[begin Document passage]

Access violation reading location 0x000001C29702D780

nnain1 · ‎03-29-2020

I have

Access violation reading location 0x000001C29702D780

inside the follow part of the code, from using parallel_for_work_item.

cgh.parallel_for_work_group<class convl>(range<1>(N - (conv_kernel.get_count() - 1)), [=](group<1> g) {
            g.parallel_for_work_item([&](h_item<1> i) {
                // Cache the convolution kernel in local memory
                if (i.get_local_id(0) < conv_kernel_a.get_count())
                    a_conv_cache[i.get_local_id(0)] = conv_kernel_a[i.get_global_id()];
            });
            // An implicit barrier happens here
            g.parallel_for_work_item([&](h_item<1> i) {
                result_a[i.get_global_id()] = 0;
                // The convolution
                for (unsigned int j = 0; j < convL; ++j)
                    result_a[i.get_global_id()] += a_a[i.get_local_id(0) + j] * a_conv_cache;
            });

        });

The whole code is as follows. It was working before using beta-03. Now updated to beta-05 and this error comes out.

[end Document passage]
[begin Items]

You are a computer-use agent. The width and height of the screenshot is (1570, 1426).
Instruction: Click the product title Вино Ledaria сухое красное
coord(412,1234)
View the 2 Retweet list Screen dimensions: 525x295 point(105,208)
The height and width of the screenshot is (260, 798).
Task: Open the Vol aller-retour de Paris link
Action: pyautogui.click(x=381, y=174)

[end Items]
[begin Items]

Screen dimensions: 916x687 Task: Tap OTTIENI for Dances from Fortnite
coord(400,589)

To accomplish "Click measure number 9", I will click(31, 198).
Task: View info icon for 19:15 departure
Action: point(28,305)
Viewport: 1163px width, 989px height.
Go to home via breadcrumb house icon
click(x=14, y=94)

[end Items]

## Task to carry out
According to the forum post, which beta version was the code updated to when the access violation error started? Please answer in a few words. These entries were taken from a different source than the forum post.

## Completed task
Beta-05.